* _SET EXERCISE 1_: Write out the passage on Gandhi and secularism from "But Gandhi is" to "term ‘religion’ itself means?".

* * * * * * *

There have been some very powerful secular critiques of liberal secularism. This for example is what the young Marx offers in his essay ‘On the Jewish Question’. He points out that even though the two spheres are supposed to be distinct, with political society dominating civil society, actually things are the other way round and civil society dominates political society. In other words, the secular state is the ‘perfected Christian state’. As I have argued elsewhere, this does not mean that the state surreptitiously preserves some Christian values, or even that it embodies a secular version of Christian values — not at all. That kind of Hegelian argument, which is still surprisingly widespread amongst scholars, is what the young Marx is criticising. For Marx, the secular state is the perfected Christian state in a profoundly ironical sense. What the young Marx is arguing is that Christianity — and religion more broadly — is marked by man’s alienation from his ‘species being’ and this alienation is perfected by the liberal and secular state. Marx thus has a critique simultaneously of religion and liberal secularism. We have usually picked up his critique of the former, but glossed over his critique of the latter. (This may be partially because Marx himself does not follow through on his critique of the latter, but that is a different issue.)

But Gandhi is not offering a secular critique. He is instead insisting on a religious critique. And with this, we are on unfamiliar ground. To engage with it, we must begin with the question: what is religion in Gandhi’s writing (notice that I do not say ‘for Gandhi’). I think we must remember that Gandhi writes after the death of god — that is to say, after secularism has emerged in the world as a force that must be confronted. And what is striking about Gandhi’s writing is the way it stages that confrontation.

Ahmad: Doesn’t this ask us to reframe what the term ‘religion’ itself means?

Skaria: Yes, what Gandhi does is indeed a reframing of religion. I would only add that reframing is also a return: he is returning to what is central to the ‘concept’ of religion. Jacques Derrida offers in one of his essays a beautiful ‘pre-definition’ of religion: ‘It is always a response that is prescribed, not chosen freely… There is no doubt that it implies freedom, will and responsibility, but let us try to think this: will and freedom without autonomy.’

I like the caution of this word ‘pre-definition’. I take it that while a definition would identify the formal contours of the object being defined, a pre-definition describes the opening within which these contours are unfolded. And I like the pre-definition too. It avoids the usual secular conceit — shared for example by Marx — which sees religion as a realm of unfreedom. Rather, there is here a freedom where one does not give oneself one’s laws (as one does in autonomy, the freedom of citizens). You can sense why Derrida prefaces his pre-definition by saying, ‘let us try to think this’. It is indeed difficult to think: how can one be free if one is following laws prescribed by another, laws that one cannot claim to have assented to freely and rationally (as we are broadly presumed to have in a liberal democracy, though again Marx reminds us that we are doing nothing of that sort)?

* * * * * * *

* _SET EXERCISE 2_: Edit the listing from the line with "Select the red convertible roadster image" to the line with "Action: (x=1260, y=86)" so that every "GUI agent" reads "screen agent", keeping all else the same. Give back only those lines.

* * * * * * *

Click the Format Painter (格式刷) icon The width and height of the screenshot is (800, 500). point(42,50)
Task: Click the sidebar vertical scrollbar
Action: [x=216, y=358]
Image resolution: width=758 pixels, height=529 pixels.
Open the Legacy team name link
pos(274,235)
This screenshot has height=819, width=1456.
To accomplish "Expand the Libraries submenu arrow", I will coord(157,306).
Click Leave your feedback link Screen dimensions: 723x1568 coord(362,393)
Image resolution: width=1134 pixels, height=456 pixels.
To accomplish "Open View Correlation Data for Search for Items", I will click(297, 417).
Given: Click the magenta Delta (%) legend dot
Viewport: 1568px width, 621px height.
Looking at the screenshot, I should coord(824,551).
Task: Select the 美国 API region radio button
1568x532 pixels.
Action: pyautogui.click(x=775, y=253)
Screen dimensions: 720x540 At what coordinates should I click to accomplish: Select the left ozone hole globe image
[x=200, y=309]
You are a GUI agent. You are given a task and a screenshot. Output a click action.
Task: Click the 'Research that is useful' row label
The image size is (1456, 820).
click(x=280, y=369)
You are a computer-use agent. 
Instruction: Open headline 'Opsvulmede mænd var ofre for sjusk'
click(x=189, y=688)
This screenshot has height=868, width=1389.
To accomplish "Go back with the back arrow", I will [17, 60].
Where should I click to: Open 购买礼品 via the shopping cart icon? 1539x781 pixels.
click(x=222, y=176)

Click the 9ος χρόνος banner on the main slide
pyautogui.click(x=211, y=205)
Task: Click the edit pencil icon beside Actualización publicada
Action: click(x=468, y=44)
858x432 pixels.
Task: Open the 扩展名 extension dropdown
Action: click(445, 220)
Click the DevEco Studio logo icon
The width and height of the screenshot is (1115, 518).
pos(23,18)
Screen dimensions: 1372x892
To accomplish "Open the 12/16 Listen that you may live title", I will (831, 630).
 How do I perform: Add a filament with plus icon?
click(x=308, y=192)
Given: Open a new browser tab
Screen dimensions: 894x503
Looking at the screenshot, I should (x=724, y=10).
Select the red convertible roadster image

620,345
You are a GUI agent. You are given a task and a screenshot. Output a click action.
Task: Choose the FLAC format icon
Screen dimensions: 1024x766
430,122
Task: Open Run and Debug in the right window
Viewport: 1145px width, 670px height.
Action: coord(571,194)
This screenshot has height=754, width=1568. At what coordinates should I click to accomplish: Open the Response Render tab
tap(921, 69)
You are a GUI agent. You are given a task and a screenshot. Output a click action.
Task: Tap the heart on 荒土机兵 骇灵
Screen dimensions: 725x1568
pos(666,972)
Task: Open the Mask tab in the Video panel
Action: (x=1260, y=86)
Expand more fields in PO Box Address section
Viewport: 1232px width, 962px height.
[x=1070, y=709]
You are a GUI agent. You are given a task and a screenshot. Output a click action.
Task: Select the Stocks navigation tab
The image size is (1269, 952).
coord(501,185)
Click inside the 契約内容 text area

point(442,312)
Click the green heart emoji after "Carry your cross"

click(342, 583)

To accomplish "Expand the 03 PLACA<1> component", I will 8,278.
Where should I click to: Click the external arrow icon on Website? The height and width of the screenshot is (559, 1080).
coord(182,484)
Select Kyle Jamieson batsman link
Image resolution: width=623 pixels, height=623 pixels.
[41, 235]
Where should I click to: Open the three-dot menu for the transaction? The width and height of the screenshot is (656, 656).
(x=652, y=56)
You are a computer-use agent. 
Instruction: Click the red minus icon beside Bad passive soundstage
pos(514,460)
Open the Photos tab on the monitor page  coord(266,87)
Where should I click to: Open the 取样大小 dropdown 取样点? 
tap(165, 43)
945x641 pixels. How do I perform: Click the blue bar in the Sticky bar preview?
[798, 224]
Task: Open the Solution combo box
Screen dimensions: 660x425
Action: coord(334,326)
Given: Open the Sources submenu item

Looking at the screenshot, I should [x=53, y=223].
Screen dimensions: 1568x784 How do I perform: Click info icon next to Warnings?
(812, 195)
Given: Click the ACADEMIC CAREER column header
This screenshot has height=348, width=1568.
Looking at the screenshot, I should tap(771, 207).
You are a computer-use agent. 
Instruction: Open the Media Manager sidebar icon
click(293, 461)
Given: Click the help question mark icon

* * * * * * *

* _TASK ANSWER 1_:
But Gandhi is not offering a secular critique. He is instead insisting on a religious critique. And with this, we are on unfamiliar ground. To engage with it, we must begin with the question: what is religion in Gandhi’s writing (notice that I do not say ‘for Gandhi’). I think we must remember that Gandhi writes after the death of god — that is to say, after secularism has emerged in the world as a force that must be confronted. And what is striking about Gandhi’s writing is the way it stages that confrontation.

Ahmad: Doesn’t this ask us to reframe what the term ‘religion’ itself means?

* _TASK ANSWER 2_:
Select the red convertible roadster image

620,345
You are a screen agent. You are given a task and a screenshot. Output a click action.
Task: Choose the FLAC format icon
Screen dimensions: 1024x766
430,122
Task: Open Run and Debug in the right window
Viewport: 1145px width, 670px height.
Action: coord(571,194)
This screenshot has height=754, width=1568. At what coordinates should I click to accomplish: Open the Response Render tab
tap(921, 69)
You are a screen agent. You are given a task and a screenshot. Output a click action.
Task: Tap the heart on 荒土机兵 骇灵
Screen dimensions: 725x1568
pos(666,972)
Task: Open the Mask tab in the Video panel
Action: (x=1260, y=86)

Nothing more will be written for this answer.